### What needs to be done
Copy out each line below that contains the string "This". Case counts.

### Extracted information

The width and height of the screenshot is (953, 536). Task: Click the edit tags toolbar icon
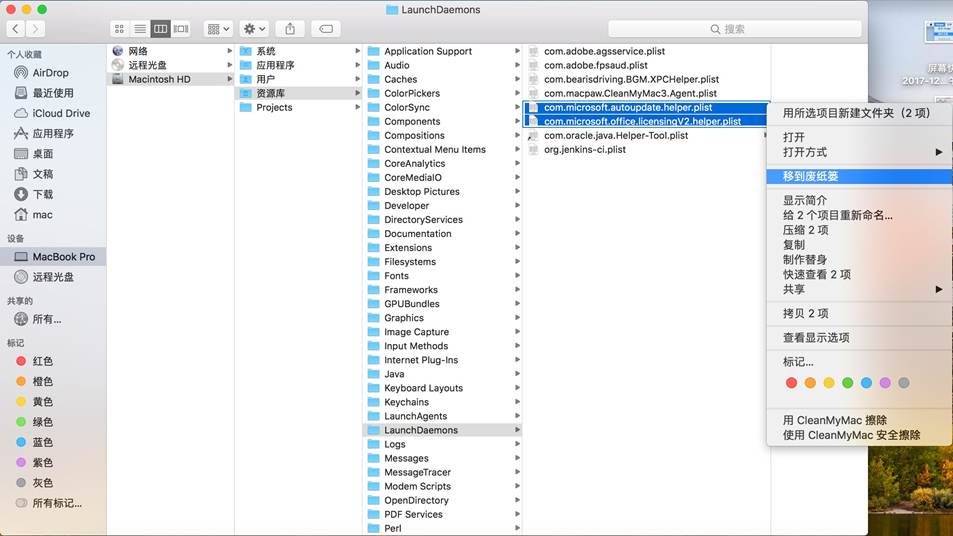pyautogui.click(x=325, y=29)
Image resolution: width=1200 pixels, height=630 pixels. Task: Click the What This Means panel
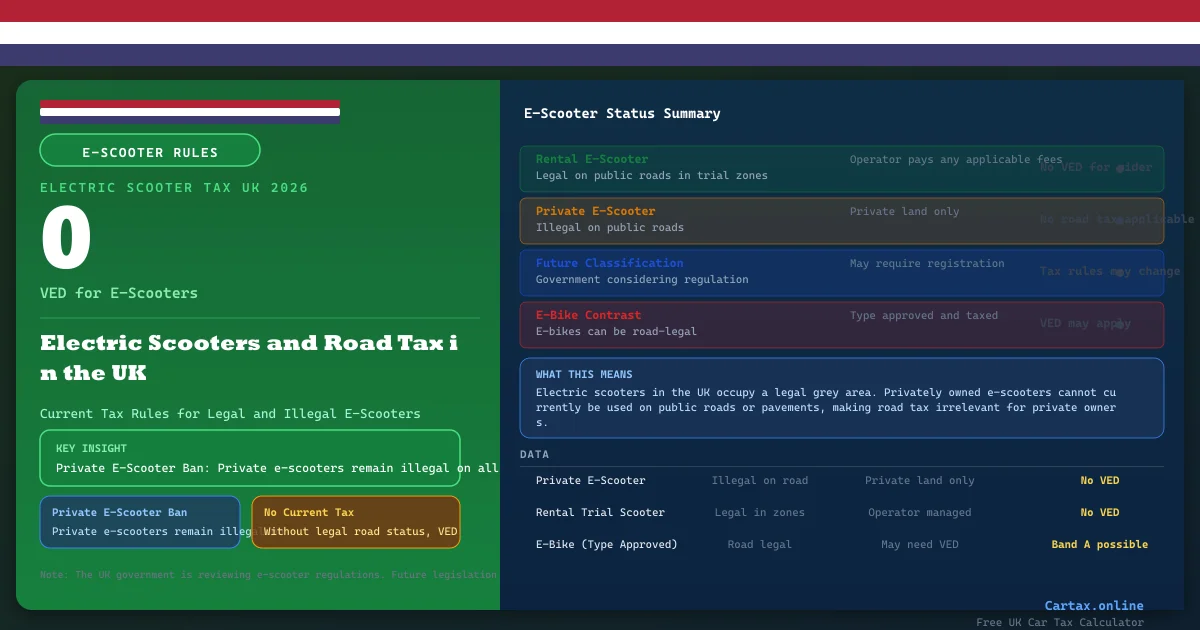click(x=841, y=398)
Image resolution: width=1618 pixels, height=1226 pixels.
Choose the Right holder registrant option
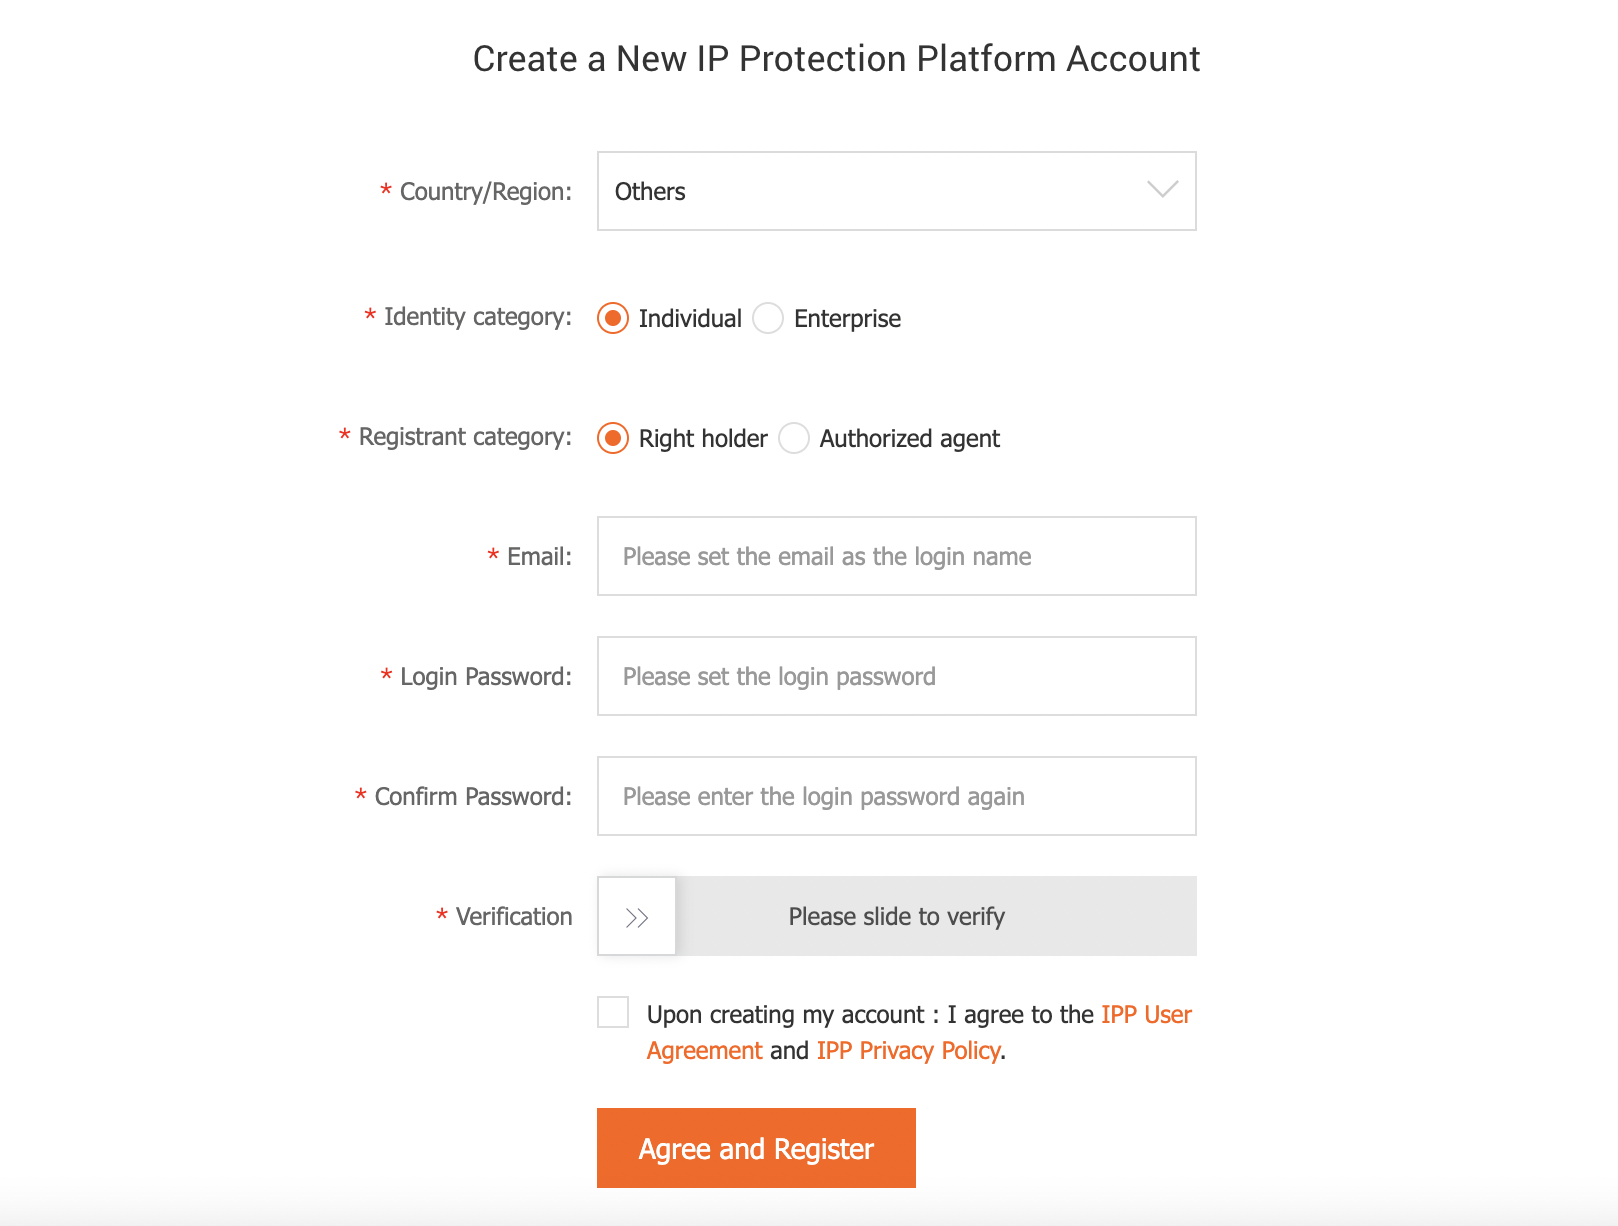click(613, 439)
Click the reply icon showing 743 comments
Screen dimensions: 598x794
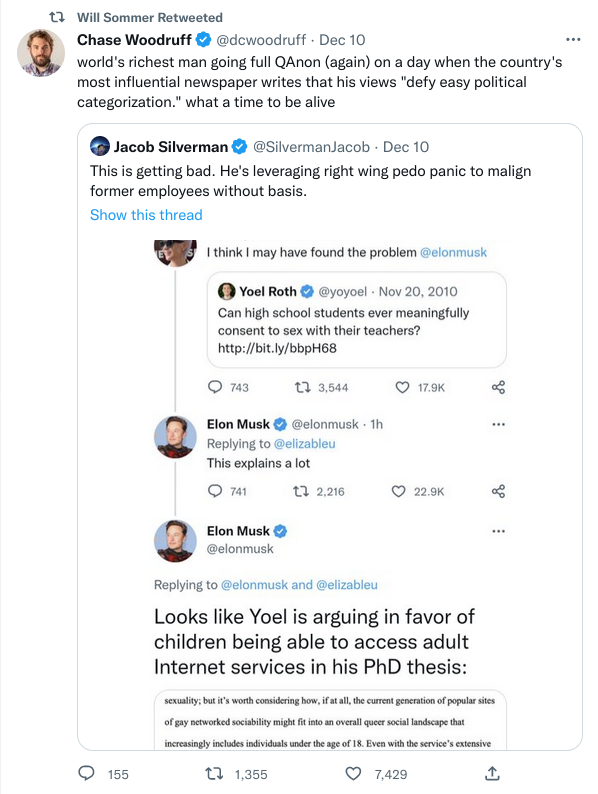[215, 387]
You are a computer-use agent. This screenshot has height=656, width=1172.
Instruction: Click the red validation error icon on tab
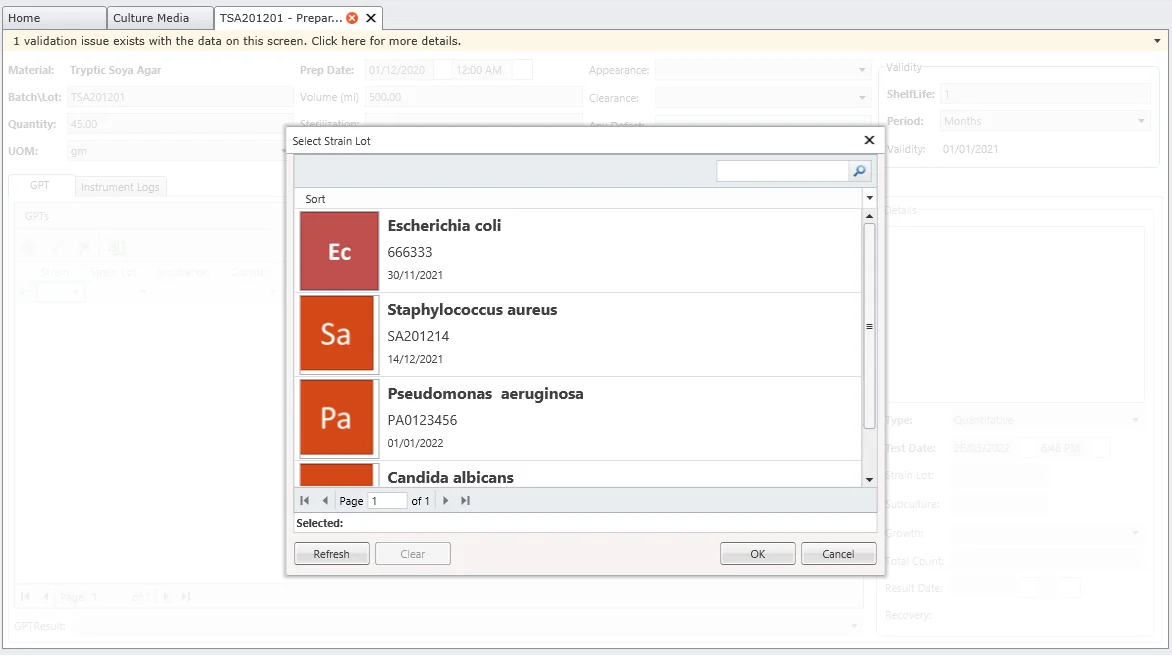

### Result below
Image resolution: width=1200 pixels, height=630 pixels. Task: Click the What This Means panel
You are a computer-use agent. This screenshot has height=656, width=1172.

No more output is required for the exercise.